--- Saved entries ---
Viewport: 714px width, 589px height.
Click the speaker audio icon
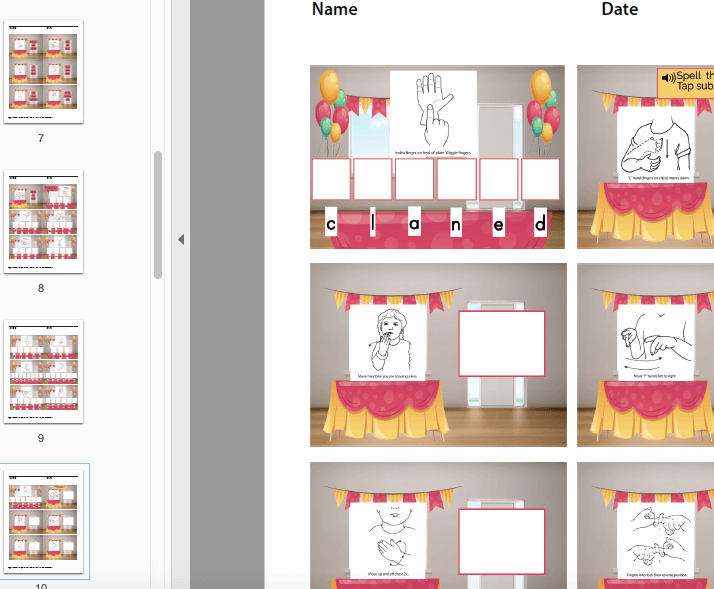pos(668,77)
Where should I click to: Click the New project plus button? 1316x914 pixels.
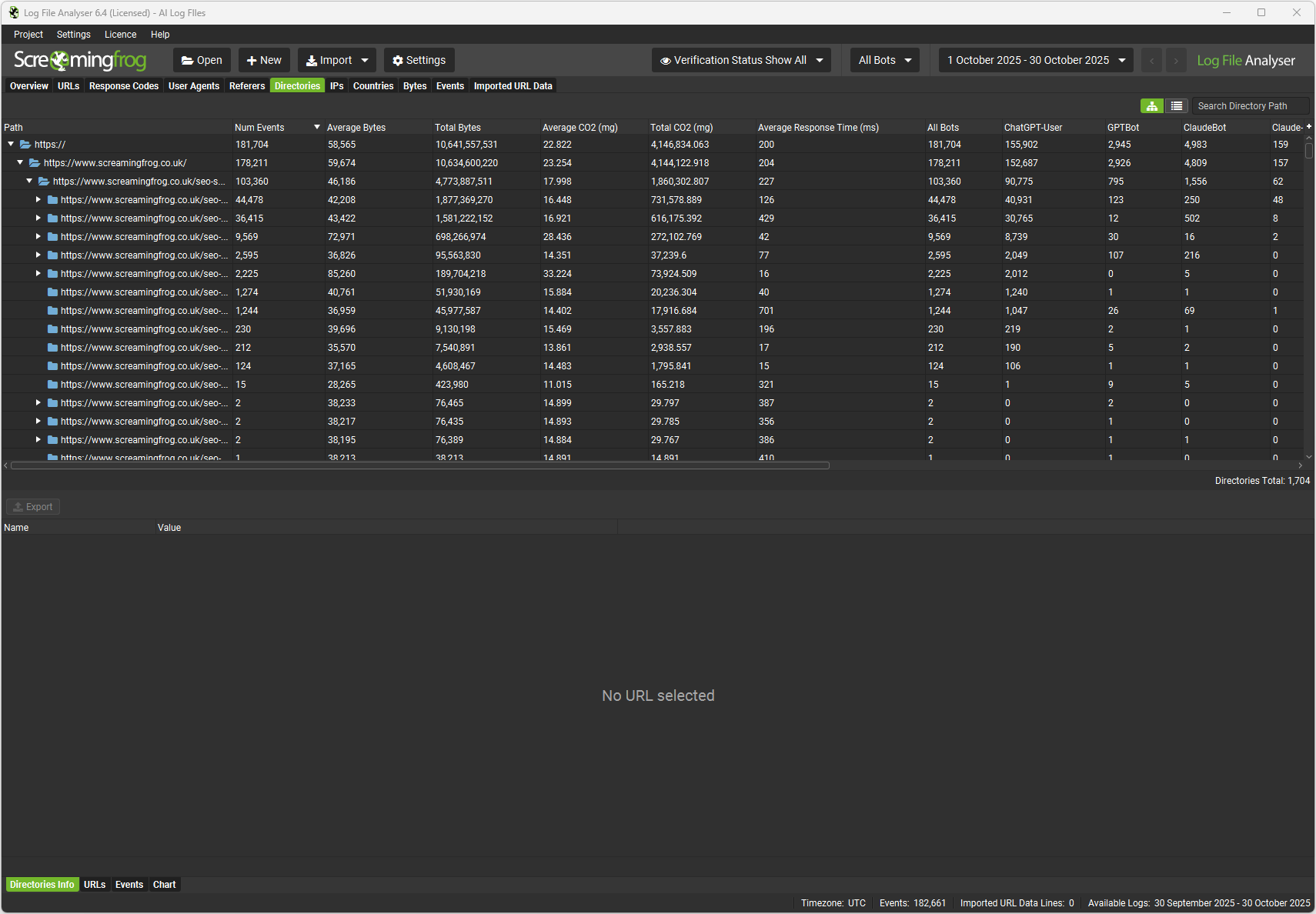click(x=264, y=60)
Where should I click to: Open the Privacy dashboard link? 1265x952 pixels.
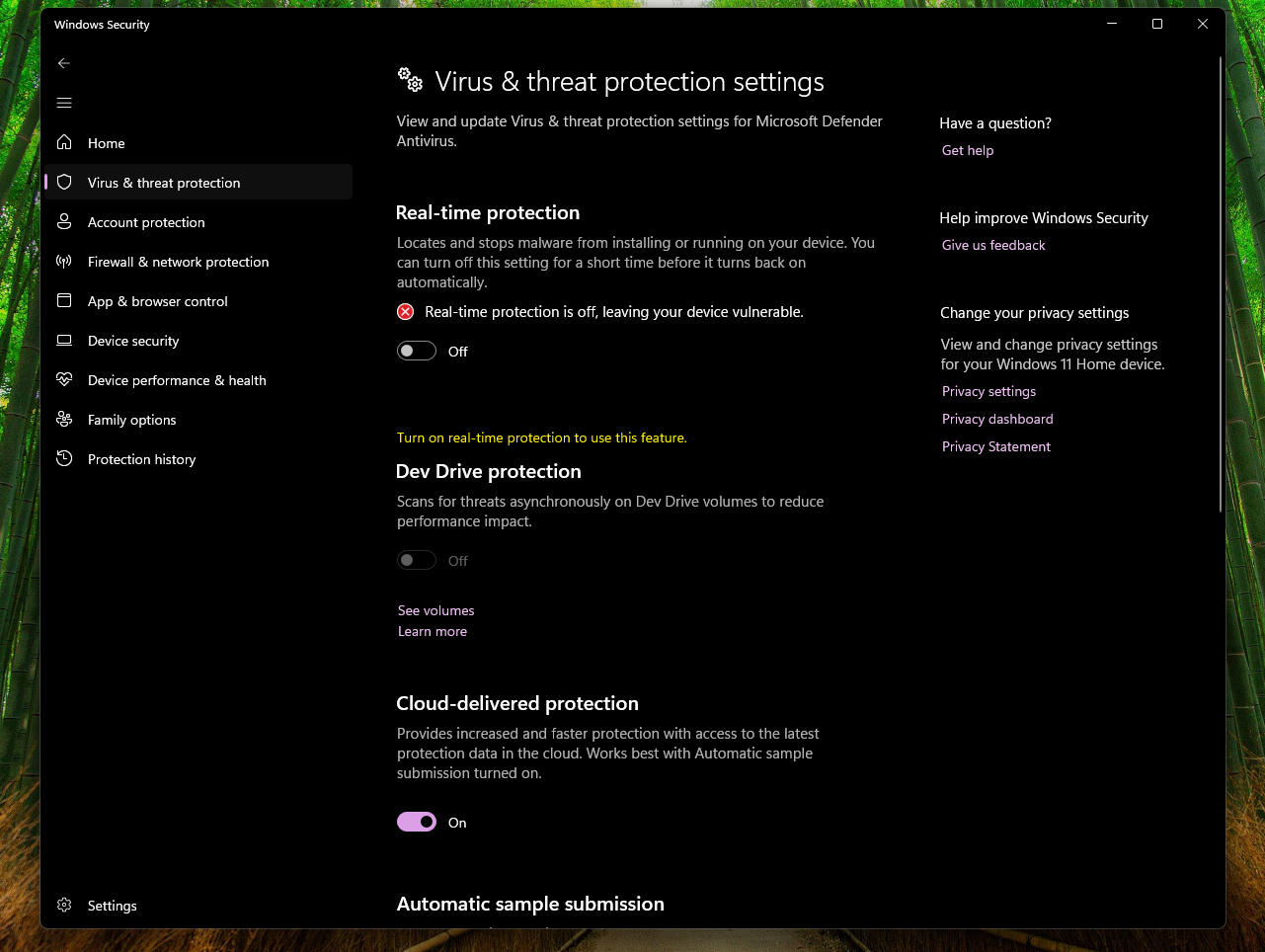(x=996, y=419)
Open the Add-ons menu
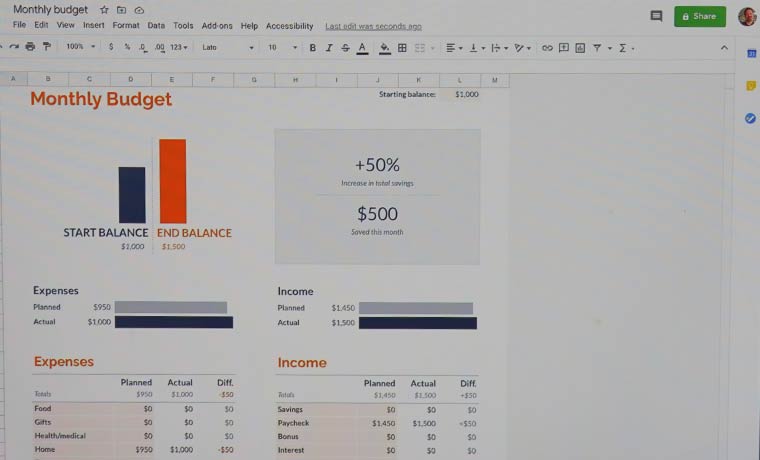The width and height of the screenshot is (760, 460). coord(217,26)
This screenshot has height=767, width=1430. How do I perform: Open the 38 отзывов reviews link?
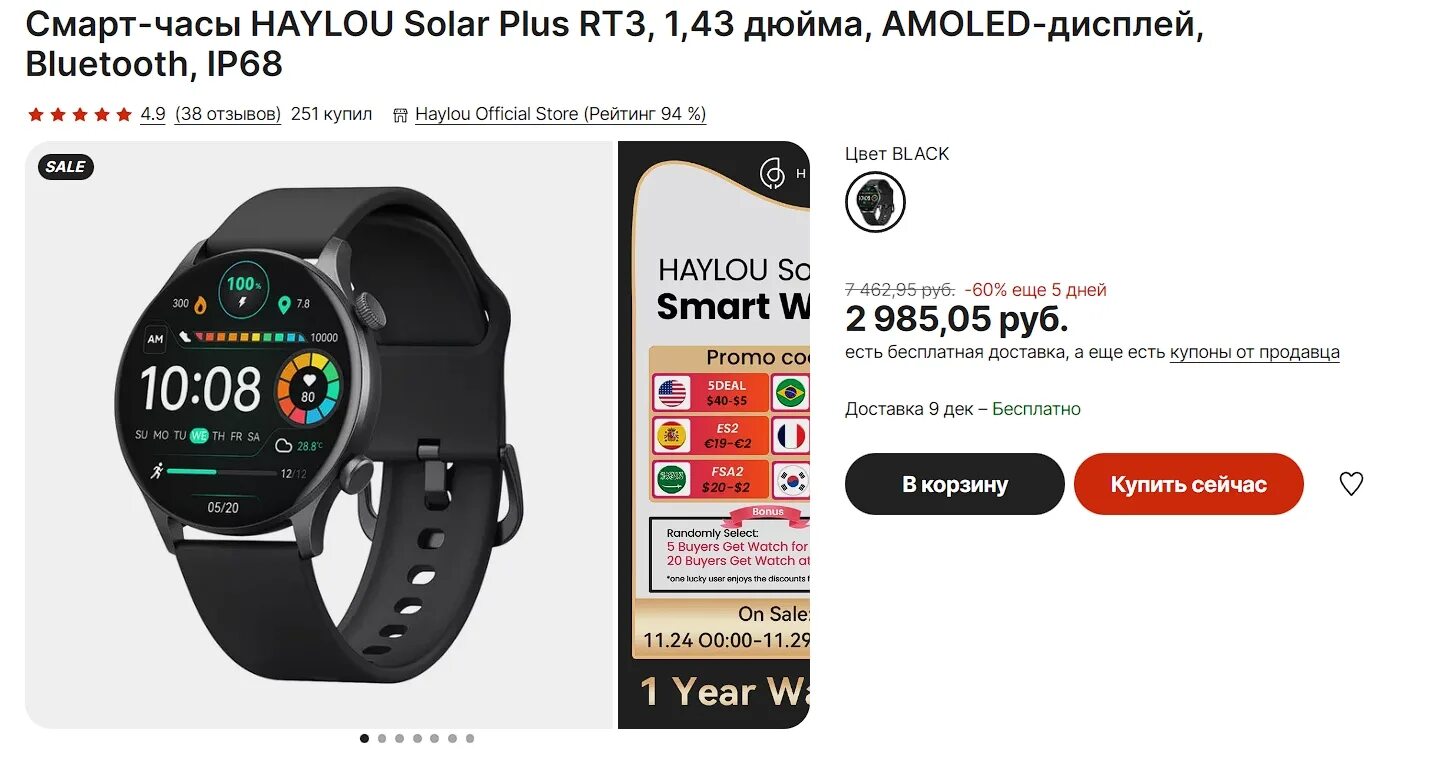[x=228, y=114]
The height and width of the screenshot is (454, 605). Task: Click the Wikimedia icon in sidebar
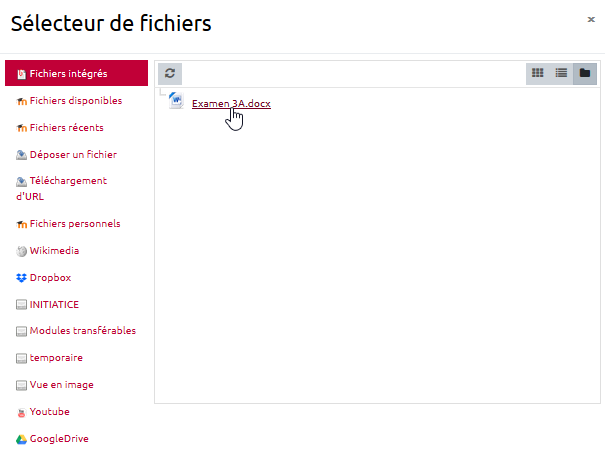coord(21,251)
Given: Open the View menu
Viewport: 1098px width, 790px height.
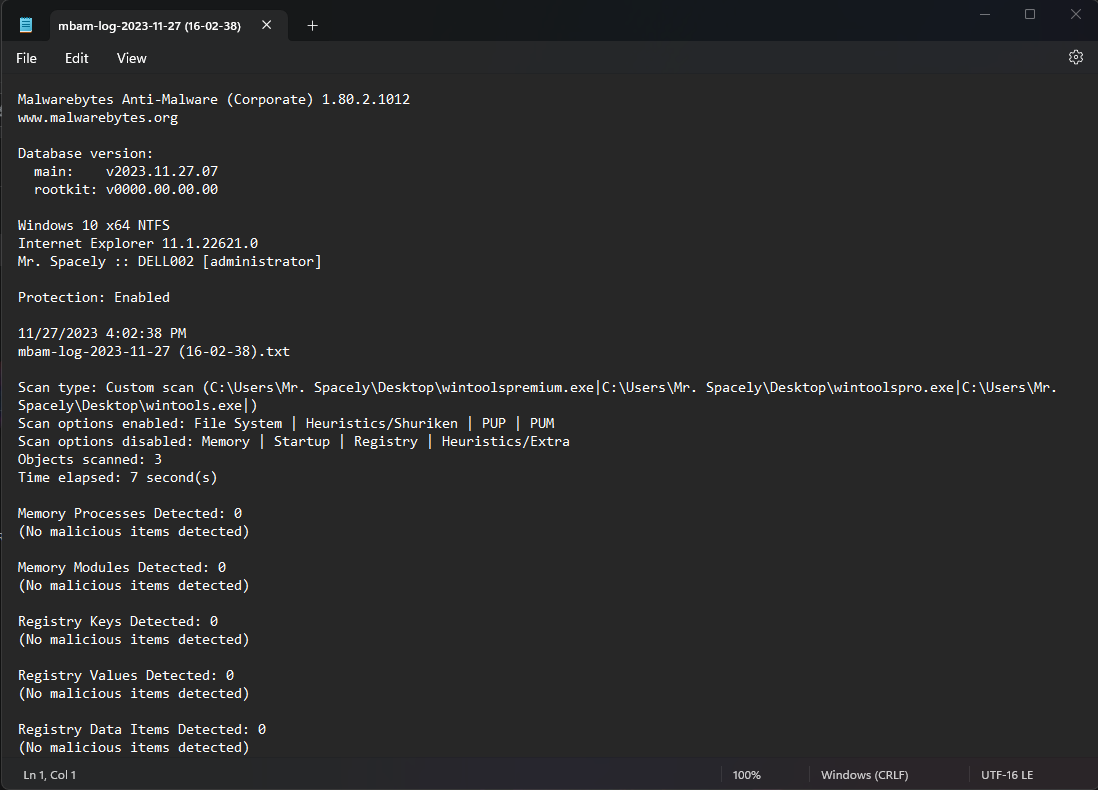Looking at the screenshot, I should point(132,58).
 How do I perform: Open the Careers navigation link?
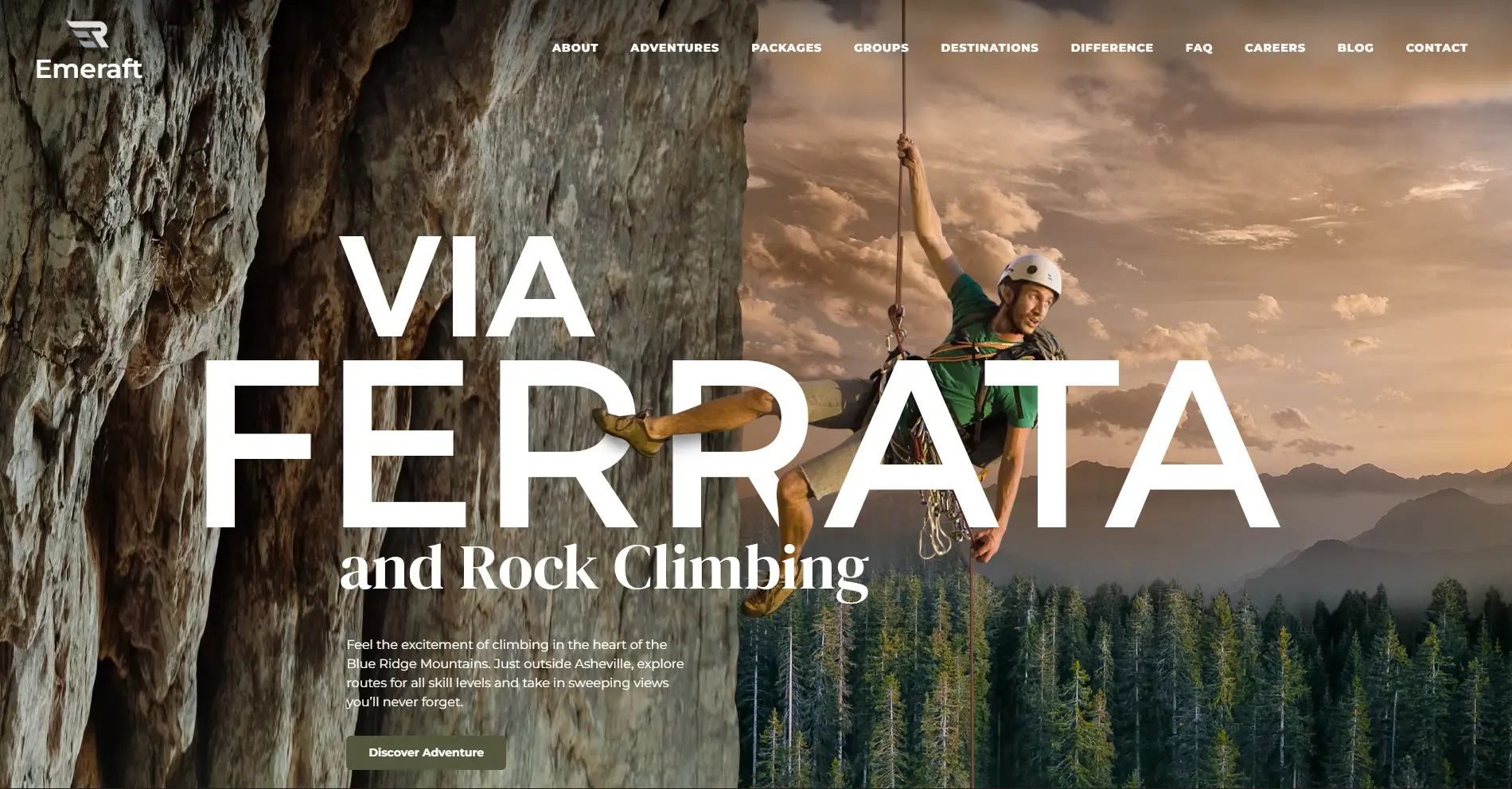point(1275,48)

--- Task requirements ---
Nothing but an exact copy of the data, without pictures, should be returned.

--- Output for this task ---
Viewport: 714px width, 589px height.
Click the speaker audio icon
pos(668,77)
Where should I click to: Click the New project plus button? 1316x914 pixels.
click(x=264, y=60)
Where should I click to: Open the Privacy dashboard link? 1265x952 pixels.
(x=996, y=419)
Open the Add-ons menu
The width and height of the screenshot is (760, 460). coord(217,26)
This screenshot has height=767, width=1430. How do I perform: Open the 38 отзывов reviews link?
[x=228, y=114]
The height and width of the screenshot is (454, 605). Task: Click the Wikimedia icon in sidebar
coord(21,251)
Given: Open the View menu
Viewport: 1098px width, 790px height.
Looking at the screenshot, I should point(132,58).
 How do I perform: Open the Careers navigation link?
point(1275,48)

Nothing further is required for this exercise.